Installation

Please install from our r-universe:

install.packages(
  "leapfrog",
  repos = c("https://hivtools.r-universe.dev", "https://cloud.r-project.org"))

You can install the latest release from GitHub with:

# install.packages("remotes")
remotes::install_github("hivtools/leapfrog", subdir = "leapfrogr", ref = "r-release")

To install a development version on a branch checkout the repo to the appropriate branch and take the following steps:

  1. (One time only) setup the LEAPFROG_INCLUDE env var using

    ./scripts/setup_dev_env.R
  2. Generate the C++

    ../scripts/generate
  3. Install the package

    Rscript -e  "devtools::install()"

Simulation model

The “leapfrog” R package is an R interface around the “leapfrog” simulation model. The model is written in C++ and has interfaces in R, Python and C. Note the R package is in a subdirectory leapfrogr but the installed package is called leapfrog.

The simulation model is implemented in a header-only C++ library located in leapfrog-core/include/. The headers are bundled into inst/include in the installed package which allows the C++ code to be imported in other R packages via specifying LinkingTo: leapfrog in the DESCRIPTION file.

[!IMPORTANT] We use C++20 for this package.
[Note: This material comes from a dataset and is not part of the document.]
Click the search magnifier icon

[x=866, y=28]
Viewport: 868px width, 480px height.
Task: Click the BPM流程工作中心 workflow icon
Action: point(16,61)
Please make sure you have a compiler that is compatible.

The simulation model is callable in R via a wrapper function run_model() created with Rcpp.

You can control how the simulation model is run by setting the configuration argument, see

for the list of available models. At the time of writing these are

  • DemographicProjection - runs on the demographic projections
  • HivFullAgeStratification - runs the demographic projection and HIV adult projection with single-year age groups
  • HivCoarseAgeStratification - runs the demographic projection and HIV adult projection with 5-year age groups
  • ChildModel - runs the demographic projection, single-year age stratified HIV adult projection and HIV child projection

Example

The file inst/pjnz/bwa_aim-adult-art-no-special-elig_v6.13_2022-04-18.PJNZ contains an example Spectrum file constructed from default country data for Botswana with Spectrum (April 2022).

Prepare model inputs.

library(leapfrog)

pjnz <- system.file("pjnz/bwa_aim-adult-art-no-special-elig_v6.13_2022-04-18.PJNZ",
                    package = "leapfrog", mustWork = TRUE)

parameters <- process_pjnz(pjnz)
#> ℹ Some tags were not found in file:
#> • Tag not found in DP for `adult_non_aids_excess_mort`, returning `NULL`
#> • Tag not found in DP for `incidence_input`, returning `NULL`
#> • Tag not found in DP for `adult_art_adj_factor`, returning `NULL`
#> • Tag not found in DP for `adult_art_adj_factor_flag`, returning `NULL`
#> • Tag not found in DP for `adult_pats_alloc_to_from_other_region`, returning
#>   `NULL`
#> • Tag not found in DP for `nosocomial_infections`, returning `NULL`
#> This message is displayed once per session.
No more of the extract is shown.